De Klerk's red carpet

September 26, 1990

Since the establishment of apartheid in South Africa in 1948, ** U.S leaders have studiously avoided giving Pretoria the legitimacy a presidential audience confers. So the question is, what has changed in South Africa to lead George Bush to meet with F.W. de Klerk this week and reverse this long-standing policy?

Optimists point to de Klerk's pledge to dismantle apartheid, release all political prisoners and move toward granting full political rights to South Africa's black majority. They cite the release of Nelson Mandela and the legalization of the African National Congress as evidence of good faith.

But skeptics note that although de Klerk let Mandela go, hundreds of other activists still languish in South African prisons and thousands of political refugees are unable to return home. Moreover, they argue, de Klerk has been unwilling or unable to stop the bloody factional fighting that has ravaged South Africa's impoverished black townships, and there are ominous reports that South African security forces may be abetting the violence to derail the reform process.

Both are right. It is indisputable that some progress has been made in "dismantling apartheid," as de Klerk promises. But there is also reason to question his sincerity when de Klerk speaks in riddles by promising "a vote of equal value" to all South Africans ++ in the future. Those words have a faintly disturbing ring of "separate but equal."

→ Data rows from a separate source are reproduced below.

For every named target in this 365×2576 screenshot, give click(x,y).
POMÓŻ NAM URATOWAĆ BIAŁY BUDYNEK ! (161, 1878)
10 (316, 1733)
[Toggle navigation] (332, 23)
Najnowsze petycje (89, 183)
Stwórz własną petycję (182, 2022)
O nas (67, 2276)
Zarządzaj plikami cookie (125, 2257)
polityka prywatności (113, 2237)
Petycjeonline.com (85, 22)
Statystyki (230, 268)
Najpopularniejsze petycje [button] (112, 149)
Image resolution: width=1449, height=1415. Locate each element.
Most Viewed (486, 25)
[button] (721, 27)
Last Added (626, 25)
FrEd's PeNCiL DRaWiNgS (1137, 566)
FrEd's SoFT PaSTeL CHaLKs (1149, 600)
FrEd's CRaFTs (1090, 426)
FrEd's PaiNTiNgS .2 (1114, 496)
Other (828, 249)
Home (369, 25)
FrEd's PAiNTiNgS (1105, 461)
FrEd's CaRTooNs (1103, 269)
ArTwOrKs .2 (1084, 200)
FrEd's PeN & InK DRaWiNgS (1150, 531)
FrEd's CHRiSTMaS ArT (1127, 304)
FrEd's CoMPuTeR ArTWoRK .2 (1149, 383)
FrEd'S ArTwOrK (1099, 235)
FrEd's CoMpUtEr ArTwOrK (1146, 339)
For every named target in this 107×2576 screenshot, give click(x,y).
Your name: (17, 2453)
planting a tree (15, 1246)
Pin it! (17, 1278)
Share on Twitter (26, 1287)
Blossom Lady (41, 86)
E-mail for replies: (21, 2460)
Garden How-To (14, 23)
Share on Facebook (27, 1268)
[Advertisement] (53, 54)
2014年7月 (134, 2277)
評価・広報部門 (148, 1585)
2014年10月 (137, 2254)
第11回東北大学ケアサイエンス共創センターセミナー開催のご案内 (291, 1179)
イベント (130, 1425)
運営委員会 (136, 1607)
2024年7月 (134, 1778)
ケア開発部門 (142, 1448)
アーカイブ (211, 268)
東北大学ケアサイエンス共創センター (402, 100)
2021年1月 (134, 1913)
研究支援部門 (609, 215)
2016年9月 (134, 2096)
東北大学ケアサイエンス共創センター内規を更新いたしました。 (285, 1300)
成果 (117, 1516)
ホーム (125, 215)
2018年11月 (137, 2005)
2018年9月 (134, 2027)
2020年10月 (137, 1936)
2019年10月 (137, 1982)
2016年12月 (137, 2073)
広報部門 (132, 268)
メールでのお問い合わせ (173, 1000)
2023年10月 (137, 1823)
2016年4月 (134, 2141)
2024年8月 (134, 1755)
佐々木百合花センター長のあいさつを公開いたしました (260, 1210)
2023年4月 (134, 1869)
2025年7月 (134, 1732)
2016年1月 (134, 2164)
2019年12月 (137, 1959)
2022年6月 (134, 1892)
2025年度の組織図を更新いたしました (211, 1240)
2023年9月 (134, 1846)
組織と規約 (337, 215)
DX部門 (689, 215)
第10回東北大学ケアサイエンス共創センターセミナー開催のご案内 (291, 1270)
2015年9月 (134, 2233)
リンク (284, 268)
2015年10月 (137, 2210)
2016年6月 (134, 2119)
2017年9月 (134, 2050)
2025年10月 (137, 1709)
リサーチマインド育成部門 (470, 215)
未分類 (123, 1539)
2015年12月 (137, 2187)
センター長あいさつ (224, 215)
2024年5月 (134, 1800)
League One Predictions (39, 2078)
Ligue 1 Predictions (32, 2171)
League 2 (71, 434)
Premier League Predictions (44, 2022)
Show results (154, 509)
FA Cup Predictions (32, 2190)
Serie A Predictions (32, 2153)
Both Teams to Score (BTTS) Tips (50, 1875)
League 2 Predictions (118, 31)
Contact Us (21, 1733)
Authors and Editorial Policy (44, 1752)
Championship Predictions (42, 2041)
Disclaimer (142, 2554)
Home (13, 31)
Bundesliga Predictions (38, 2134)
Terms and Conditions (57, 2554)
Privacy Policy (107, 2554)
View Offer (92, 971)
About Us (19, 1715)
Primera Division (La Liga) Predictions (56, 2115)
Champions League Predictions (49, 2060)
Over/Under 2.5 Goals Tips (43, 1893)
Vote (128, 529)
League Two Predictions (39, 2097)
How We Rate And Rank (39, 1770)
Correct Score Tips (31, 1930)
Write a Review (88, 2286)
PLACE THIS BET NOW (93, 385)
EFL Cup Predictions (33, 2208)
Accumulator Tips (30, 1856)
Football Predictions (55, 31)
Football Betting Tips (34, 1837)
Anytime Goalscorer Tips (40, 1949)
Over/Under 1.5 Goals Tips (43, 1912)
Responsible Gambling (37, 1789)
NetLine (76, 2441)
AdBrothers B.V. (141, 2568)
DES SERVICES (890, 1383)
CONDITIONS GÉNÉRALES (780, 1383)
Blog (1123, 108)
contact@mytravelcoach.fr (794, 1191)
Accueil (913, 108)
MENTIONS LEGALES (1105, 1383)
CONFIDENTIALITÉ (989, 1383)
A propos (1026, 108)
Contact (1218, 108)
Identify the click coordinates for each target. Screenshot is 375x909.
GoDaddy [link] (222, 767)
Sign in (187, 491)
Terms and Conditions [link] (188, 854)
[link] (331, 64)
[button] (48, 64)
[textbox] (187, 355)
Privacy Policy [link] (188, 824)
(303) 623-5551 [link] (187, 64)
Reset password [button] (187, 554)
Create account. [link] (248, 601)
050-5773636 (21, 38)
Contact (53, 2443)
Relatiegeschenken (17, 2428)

De Klerk can resolve these doubts simply by committing himself to a nation in which all citizens, regardless of color, have the same right to move about their country freely, to own property and live wherever they can afford to, to hold whatever jobs their talents and training entitle them to, to be accorded equal protection of the law in the courts of justice, and above all to vote for their representatives in the nation's supreme parliament -- in short, commit himself to non-racial democracy.